Corrían los setentas en Ciudad Juárez cuando trajeron de contrabando desde el país vecino una máquina de radioterapia, para no pagar impuestos y para agilizar la cosa y desde ahí comienza mal la cosa pero se pone peor, mucho peor, pues para 1983, ya cuando estaba en desuso decidieron venderla al fierro viejo, con todo y el radiactivo Cobalto 60 que necesitaba para funcionar.
Al desarmar la máquina el polvo radiactivo quedó libre para contaminarlo todo: primero a los sujetos implicados y al hospital donde estaba, la camioneta donde movieron las piezas, que también contaminó a la colonia donde la dejaron, luego a al resto de metal que lo rodeaba en el lugar donde lo compraron y las varillas que hicieron con el material y las casas que construyeron con esas varillas. Todo esto en 17 estados de la república y algunos estados del sur de Estados Unidos.
Para cuando se dieron cuenta, de pura casualidad cuando un camión con varillas pasaba por afuera de un laboratorio y encendió la alarma de radiación, el control de daños no fue suficiente, trataron de culpar al empleado que había sacado la máquina alegando que la había robado, lo cual era mentira, pero siempre se busca un chivo expiatoria débil, e hicieron un agujero para enterrar, sin medidas de protección, todo el material que lograron recuperar, se estima que entre 4000 y 6000 personas estuvieron expuestas a la radiación.
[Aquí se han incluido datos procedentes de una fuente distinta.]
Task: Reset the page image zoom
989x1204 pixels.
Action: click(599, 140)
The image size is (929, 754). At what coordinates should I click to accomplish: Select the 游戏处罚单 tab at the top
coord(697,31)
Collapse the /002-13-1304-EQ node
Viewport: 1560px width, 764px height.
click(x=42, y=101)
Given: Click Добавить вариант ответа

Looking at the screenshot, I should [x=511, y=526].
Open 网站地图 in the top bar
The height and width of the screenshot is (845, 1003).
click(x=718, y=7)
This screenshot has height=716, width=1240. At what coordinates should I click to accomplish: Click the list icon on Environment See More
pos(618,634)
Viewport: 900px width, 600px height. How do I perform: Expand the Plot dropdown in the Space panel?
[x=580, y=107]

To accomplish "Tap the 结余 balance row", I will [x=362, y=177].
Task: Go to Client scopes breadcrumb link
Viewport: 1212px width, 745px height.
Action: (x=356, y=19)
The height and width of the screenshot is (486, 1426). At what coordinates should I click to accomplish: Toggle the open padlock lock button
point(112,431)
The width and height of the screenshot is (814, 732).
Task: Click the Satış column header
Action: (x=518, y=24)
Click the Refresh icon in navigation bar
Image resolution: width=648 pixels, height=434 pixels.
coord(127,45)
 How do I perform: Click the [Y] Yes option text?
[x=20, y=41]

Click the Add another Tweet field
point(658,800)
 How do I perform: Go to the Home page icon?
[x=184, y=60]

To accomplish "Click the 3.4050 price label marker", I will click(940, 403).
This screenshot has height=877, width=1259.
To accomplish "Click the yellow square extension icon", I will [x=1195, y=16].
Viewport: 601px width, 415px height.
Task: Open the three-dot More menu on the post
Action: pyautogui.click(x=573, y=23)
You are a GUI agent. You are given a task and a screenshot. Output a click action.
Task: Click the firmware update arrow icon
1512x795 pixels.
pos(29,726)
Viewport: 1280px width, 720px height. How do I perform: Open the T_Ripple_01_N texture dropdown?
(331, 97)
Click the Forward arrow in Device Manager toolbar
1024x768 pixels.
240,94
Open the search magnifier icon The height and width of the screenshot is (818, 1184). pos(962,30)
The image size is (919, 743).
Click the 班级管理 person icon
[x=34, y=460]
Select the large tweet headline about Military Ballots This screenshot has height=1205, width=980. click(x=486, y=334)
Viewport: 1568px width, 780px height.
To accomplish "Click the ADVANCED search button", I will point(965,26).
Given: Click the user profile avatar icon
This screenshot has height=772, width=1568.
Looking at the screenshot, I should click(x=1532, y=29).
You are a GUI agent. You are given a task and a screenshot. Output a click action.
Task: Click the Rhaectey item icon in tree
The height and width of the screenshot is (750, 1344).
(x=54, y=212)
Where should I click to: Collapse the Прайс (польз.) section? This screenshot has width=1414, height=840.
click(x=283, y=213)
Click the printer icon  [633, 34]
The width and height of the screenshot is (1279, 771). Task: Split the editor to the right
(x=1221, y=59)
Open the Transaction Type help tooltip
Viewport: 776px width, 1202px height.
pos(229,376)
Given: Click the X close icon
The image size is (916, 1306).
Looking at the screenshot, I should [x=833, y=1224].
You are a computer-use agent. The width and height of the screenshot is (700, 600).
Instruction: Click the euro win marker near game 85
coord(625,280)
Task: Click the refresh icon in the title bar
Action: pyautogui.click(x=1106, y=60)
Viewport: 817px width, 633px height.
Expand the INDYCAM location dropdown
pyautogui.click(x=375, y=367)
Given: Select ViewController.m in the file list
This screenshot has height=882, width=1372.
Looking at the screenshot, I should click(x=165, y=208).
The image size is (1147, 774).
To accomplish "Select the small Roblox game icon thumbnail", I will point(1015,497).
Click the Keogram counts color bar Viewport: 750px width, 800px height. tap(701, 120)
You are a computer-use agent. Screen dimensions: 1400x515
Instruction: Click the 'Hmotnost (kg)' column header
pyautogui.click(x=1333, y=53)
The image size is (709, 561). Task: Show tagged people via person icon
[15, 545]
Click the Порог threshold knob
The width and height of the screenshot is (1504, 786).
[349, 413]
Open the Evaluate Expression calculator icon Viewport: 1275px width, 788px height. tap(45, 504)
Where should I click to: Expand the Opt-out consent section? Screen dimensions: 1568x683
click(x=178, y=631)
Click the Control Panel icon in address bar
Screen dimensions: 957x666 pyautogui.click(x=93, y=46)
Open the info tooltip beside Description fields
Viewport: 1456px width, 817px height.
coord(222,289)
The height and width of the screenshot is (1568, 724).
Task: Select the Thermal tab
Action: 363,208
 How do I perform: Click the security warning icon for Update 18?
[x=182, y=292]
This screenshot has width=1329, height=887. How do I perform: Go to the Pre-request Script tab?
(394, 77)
Les recuerdo este caos porque así funciona la posverdad: alguien dice una mentira insustentable para causar un efecto y esta información se riega como el mismo material radiactivo, entre más escandalosa sea la noticia, mejor y cuando se descubre la verdad, se encuentra un chivo expiatorio, se intenta controlar deficientemente controlar los daños y la aclaración pasa der noche con respecto al escándalo. Ante la velocidad con la que se mueve la información, tenemos que evitar ser aquellos que rieguen la radiación por el mundo, la mentira es más venenosa que el mismo Cobalto 60.